-------- Records provided --------

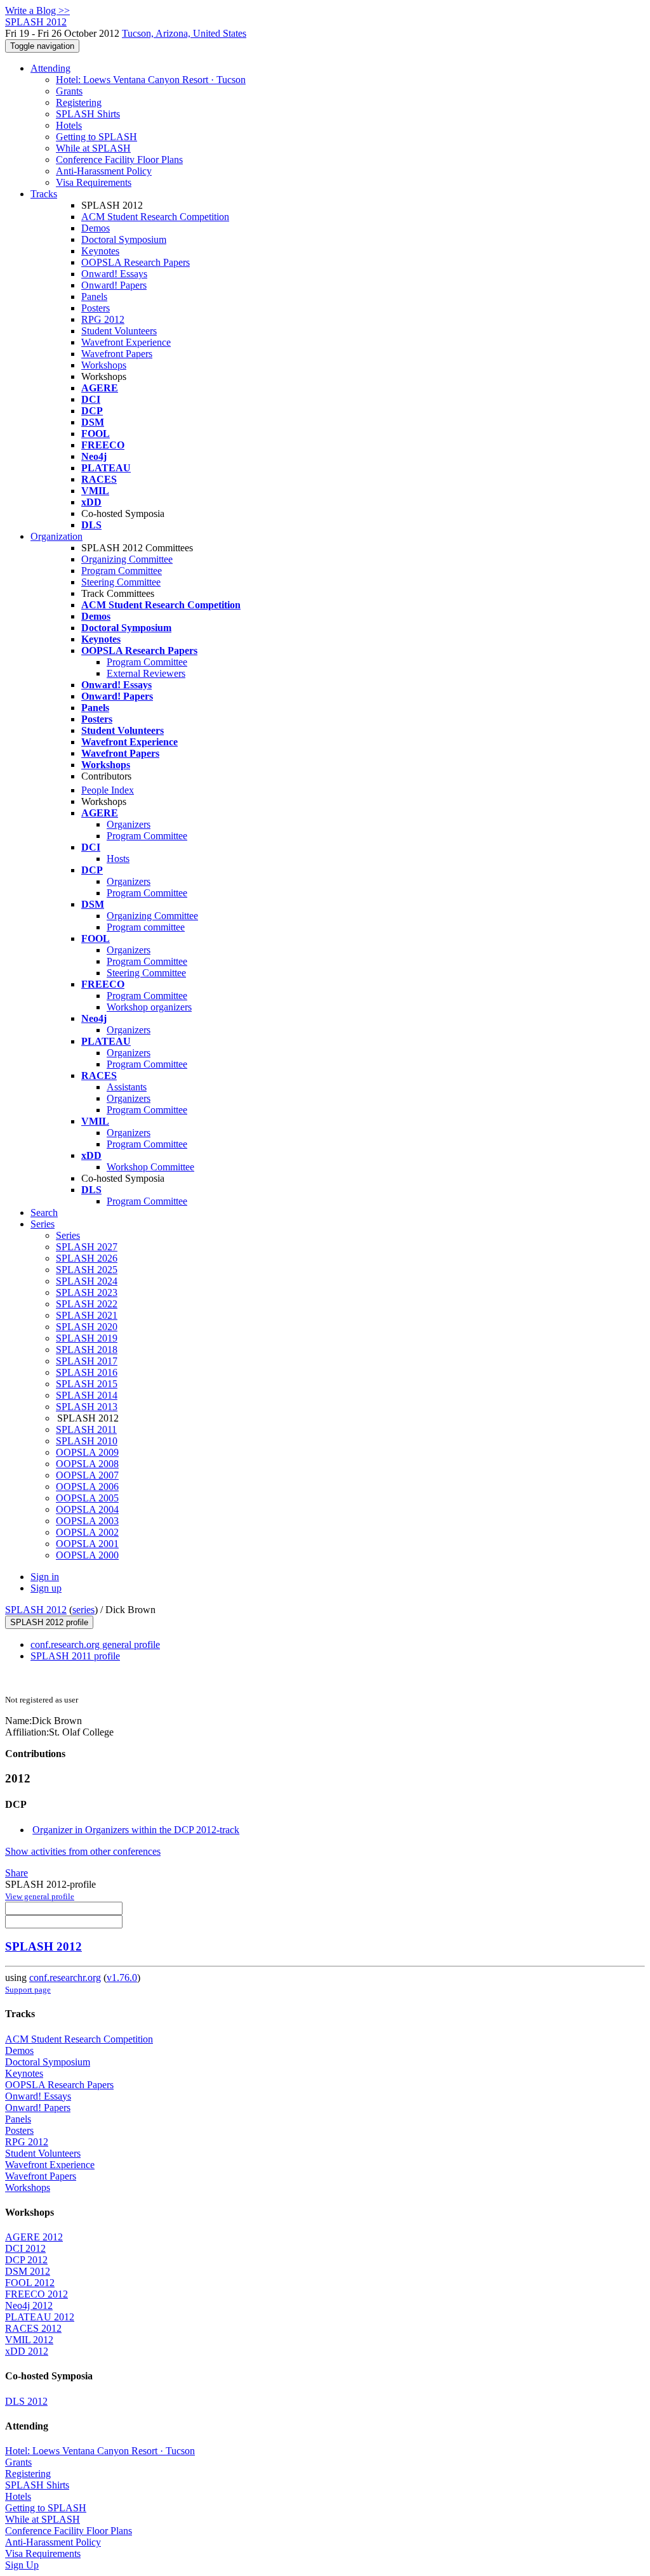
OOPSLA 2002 (87, 1532)
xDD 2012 (26, 2351)
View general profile (39, 1896)
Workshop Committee (150, 1166)
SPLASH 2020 (86, 1326)
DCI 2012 (25, 2248)
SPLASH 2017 (86, 1361)
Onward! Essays (114, 273)
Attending (50, 68)
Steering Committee (121, 582)
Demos (95, 228)
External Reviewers (146, 673)
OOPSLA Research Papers (135, 262)
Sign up (46, 1588)
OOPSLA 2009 (87, 1452)
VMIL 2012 (29, 2339)
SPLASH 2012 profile (49, 1622)
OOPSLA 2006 (87, 1486)
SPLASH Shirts (88, 113)
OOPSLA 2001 (87, 1543)
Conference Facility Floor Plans (119, 159)
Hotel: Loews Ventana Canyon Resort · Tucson (151, 79)
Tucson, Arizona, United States (184, 33)
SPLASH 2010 (86, 1440)
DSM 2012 (27, 2271)
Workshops (103, 365)
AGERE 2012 (34, 2237)
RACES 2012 (33, 2328)
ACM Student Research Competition (155, 216)
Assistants (127, 1087)
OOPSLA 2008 (87, 1463)
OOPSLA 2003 (87, 1520)
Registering (79, 102)
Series (68, 1235)
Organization (56, 536)
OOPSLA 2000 (87, 1555)
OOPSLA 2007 (87, 1475)
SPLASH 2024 (86, 1281)
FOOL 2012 (30, 2282)
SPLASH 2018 (86, 1349)
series (83, 1609)
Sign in (44, 1576)
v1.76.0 (122, 1977)
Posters (95, 308)
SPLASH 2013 (86, 1406)
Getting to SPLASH (96, 136)
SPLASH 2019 (86, 1338)
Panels (94, 296)
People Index (107, 790)
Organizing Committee (127, 559)
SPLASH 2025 (86, 1269)
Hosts (118, 858)
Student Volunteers (119, 330)
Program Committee (121, 570)
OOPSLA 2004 (87, 1509)
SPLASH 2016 (86, 1372)
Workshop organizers (149, 1007)
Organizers (128, 824)
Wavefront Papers (116, 353)
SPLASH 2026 (86, 1258)
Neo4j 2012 (29, 2305)
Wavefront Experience (126, 342)
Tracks (43, 193)
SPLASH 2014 (86, 1395)
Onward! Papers (114, 285)
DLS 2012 (26, 2401)
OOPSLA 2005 (87, 1498)
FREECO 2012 (36, 2294)
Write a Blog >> (37, 10)
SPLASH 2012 (36, 1609)
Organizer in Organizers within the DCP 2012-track (135, 1829)
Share (16, 1872)
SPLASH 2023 (86, 1292)
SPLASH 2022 (86, 1303)
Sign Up (22, 2565)
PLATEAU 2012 (39, 2316)
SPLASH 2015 (86, 1383)
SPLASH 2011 (86, 1429)
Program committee (146, 927)
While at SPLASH (93, 148)
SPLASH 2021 (86, 1315)
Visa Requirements (93, 182)
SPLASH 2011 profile (75, 1656)
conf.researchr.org (65, 1977)
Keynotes (100, 250)
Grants (69, 91)
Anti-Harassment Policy (104, 171)
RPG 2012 (102, 319)
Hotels (69, 125)
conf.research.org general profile (95, 1644)
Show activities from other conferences (83, 1851)
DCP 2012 (26, 2259)
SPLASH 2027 (86, 1246)
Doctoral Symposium (123, 239)
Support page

--------

Please give all the records again, swapping "Tucson" for "Phoenix" and keeping everything else the same. Leave the pictures out.

- _Output below_
OOPSLA 2002 (87, 1532)
xDD 2012 (26, 2351)
View general profile (39, 1896)
Workshop Committee (150, 1166)
SPLASH 2020 (86, 1326)
DCI 2012 (25, 2248)
SPLASH 2017 (86, 1361)
Onward! Essays (114, 273)
Attending (50, 68)
Steering Committee (121, 582)
Demos (95, 228)
External Reviewers (146, 673)
OOPSLA Research Papers (135, 262)
Sign up (46, 1588)
OOPSLA 2009 (87, 1452)
VMIL 2012 (29, 2339)
SPLASH 2012 profile (49, 1622)
OOPSLA 2006 (87, 1486)
SPLASH Shirts (88, 113)
OOPSLA 2001 (87, 1543)
Conference Facility Floor Plans (119, 159)
Hotel: Loews Ventana Canyon Resort · Phoenix (151, 79)
Phoenix, Arizona, United States (184, 33)
SPLASH 2010 (86, 1440)
DSM 2012 (27, 2271)
Workshops (103, 365)
AGERE 2012 (34, 2237)
RACES 2012 (33, 2328)
ACM Student Research Competition (155, 216)
Assistants (127, 1087)
OOPSLA 2008 (87, 1463)
OOPSLA 2003 (87, 1520)
Registering (79, 102)
Series (68, 1235)
Organization (56, 536)
OOPSLA 2000 (87, 1555)
OOPSLA 2007 (87, 1475)
SPLASH 2024 (86, 1281)
FOOL 2012 (30, 2282)
SPLASH 2018 (86, 1349)
series (83, 1609)
Sign in (44, 1576)
v1.76.0 (122, 1977)
Posters (95, 308)
SPLASH 2013 (86, 1406)
Getting to SPLASH (96, 136)
SPLASH 2019 (86, 1338)
Panels (94, 296)
People Index (107, 790)
Organizing Committee (127, 559)
SPLASH 2025 (86, 1269)
Hosts (118, 858)
Student Volunteers (119, 330)
Program Committee (121, 570)
OOPSLA 2004 (87, 1509)
SPLASH 2016 (86, 1372)
Workshop organizers (149, 1007)
Organizers (128, 824)
Wavefront Papers (116, 353)
SPLASH 2026 (86, 1258)
Neo4j 2012 (29, 2305)
Wavefront Experience (126, 342)
Tracks (43, 193)
SPLASH 2014 (86, 1395)
Onward! Papers (114, 285)
DLS 2012 (26, 2401)
OOPSLA 2005 (87, 1498)
FREECO 2012 (36, 2294)
Write a Blog >> (37, 10)
SPLASH 2012 (36, 1609)
Organizer in Organizers within the DCP 2012-track (135, 1829)
Share (16, 1872)
SPLASH 2023 (86, 1292)
SPLASH 2022 (86, 1303)
Sign Up (22, 2565)
PLATEAU 2012 (39, 2316)
SPLASH 2015 (86, 1383)
SPLASH 2011 (86, 1429)
Program committee (146, 927)
While at SPLASH (93, 148)
SPLASH 2021 (86, 1315)
Visa Requirements (93, 182)
SPLASH 2011 profile (75, 1656)
conf.researchr.org (65, 1977)
Keynotes (100, 250)
Grants (69, 91)
Anti-Harassment Policy (104, 171)
RPG 2012 (102, 319)
Hotels (69, 125)
conf.research.org general profile (95, 1644)
Show activities from other conferences (83, 1851)
DCP 2012 (26, 2259)
SPLASH 2027 (86, 1246)
Doctoral Symposium (123, 239)
Support page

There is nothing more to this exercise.